*What you are asked to do*: Once the pictures are removed, output the remaining entries exactly as given.

*Material provided*:
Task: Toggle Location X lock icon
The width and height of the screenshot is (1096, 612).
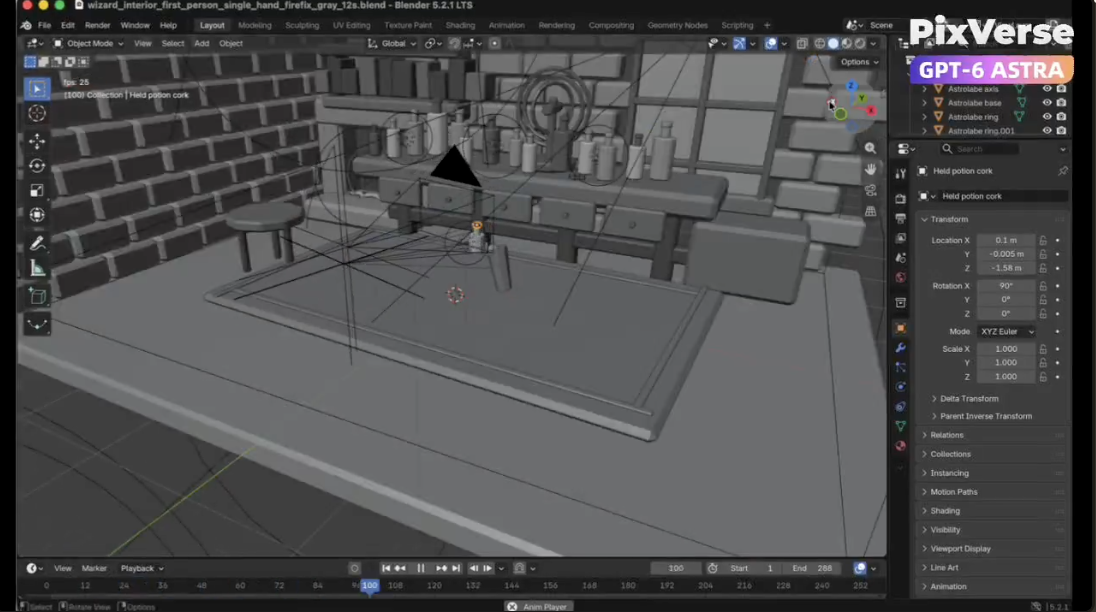Action: (x=1043, y=240)
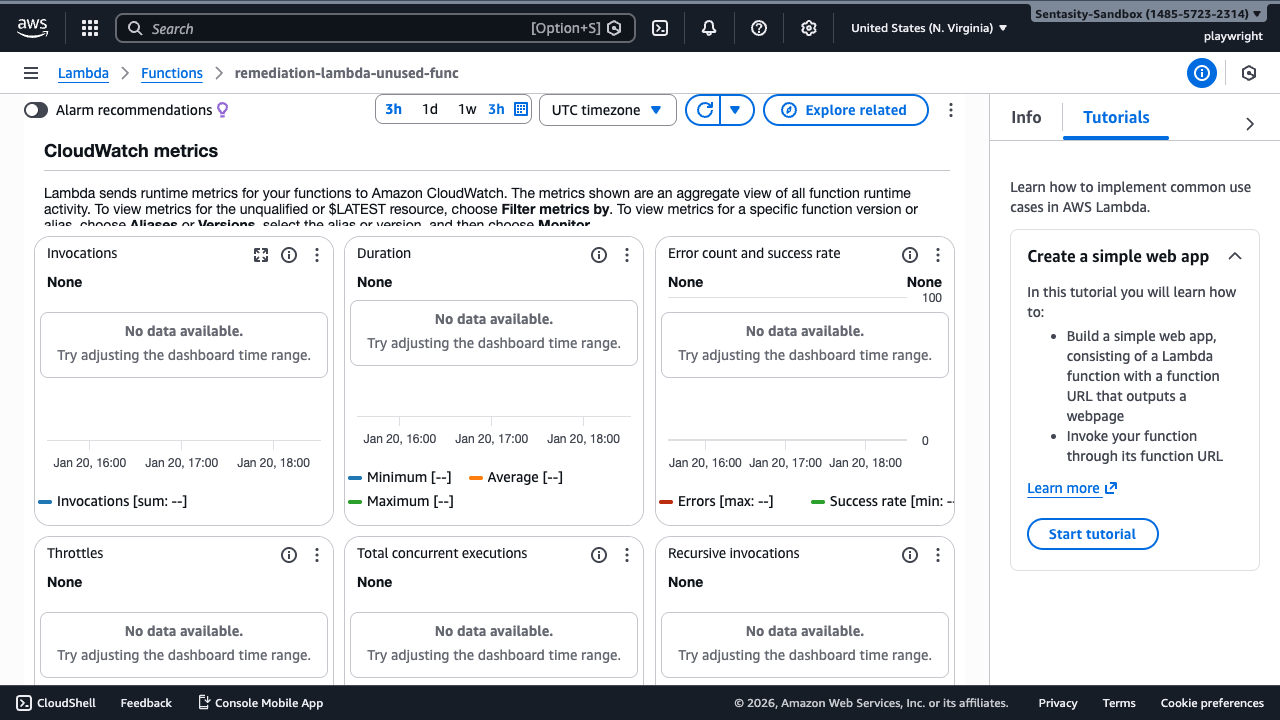
Task: Click the Start tutorial button
Action: pos(1092,534)
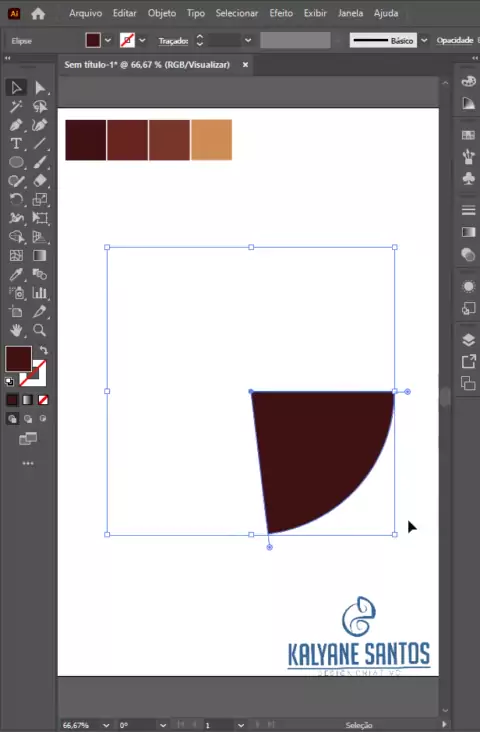Open the zoom level dropdown 66,67%
Screen dimensions: 480x732
tap(106, 725)
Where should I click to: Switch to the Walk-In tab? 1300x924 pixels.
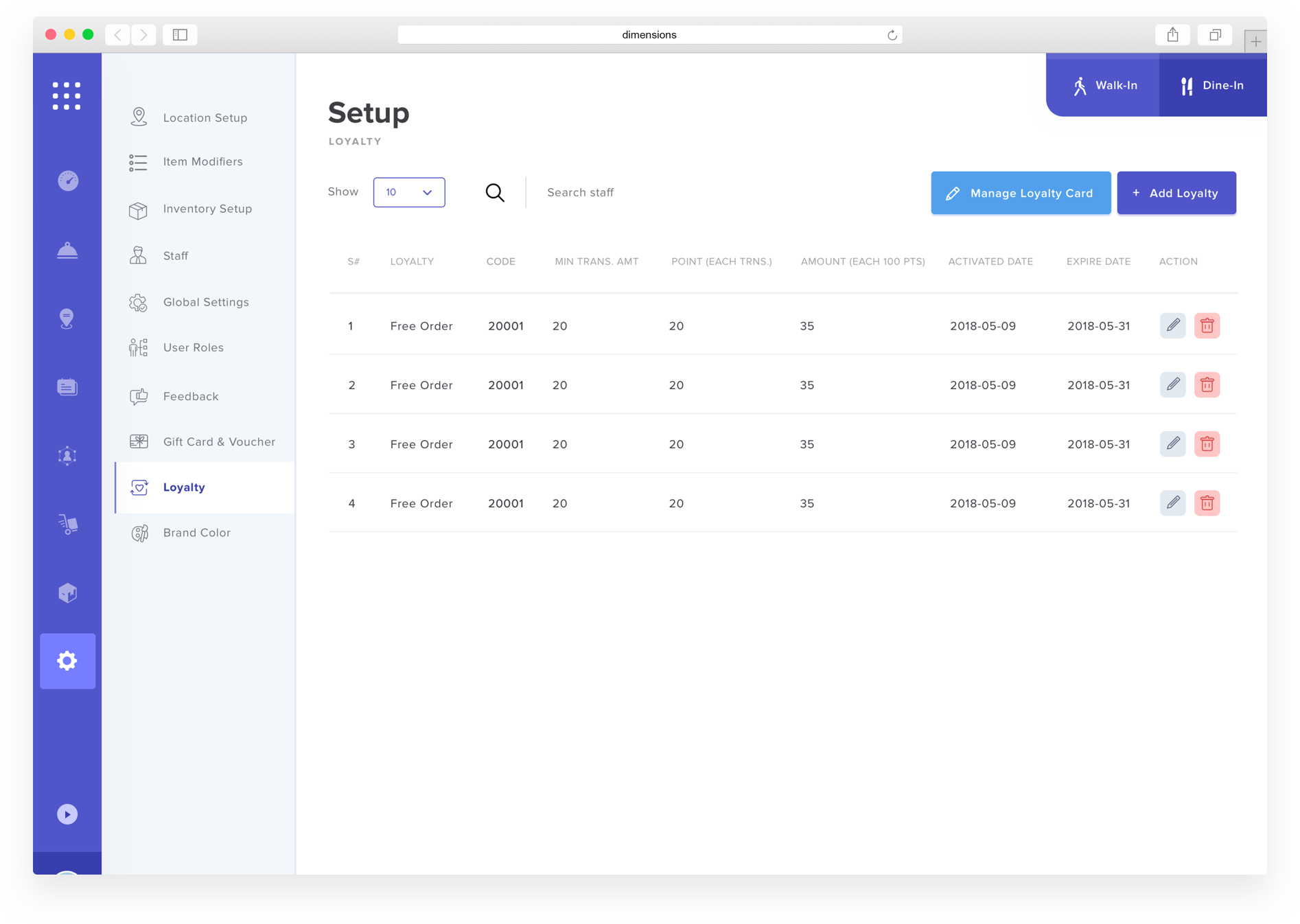click(x=1104, y=85)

*Response to the task*:
Task: Toggle Location X lock icon
The width and height of the screenshot is (1096, 612).
Action: (x=1043, y=240)
Task: Click the Start tutorial button
Action: pos(1092,534)
Open the zoom level dropdown 66,67%
Screen dimensions: 480x732
tap(106, 725)
Where should I click to: Switch to the Walk-In tab? 1300x924 pixels.
click(x=1104, y=85)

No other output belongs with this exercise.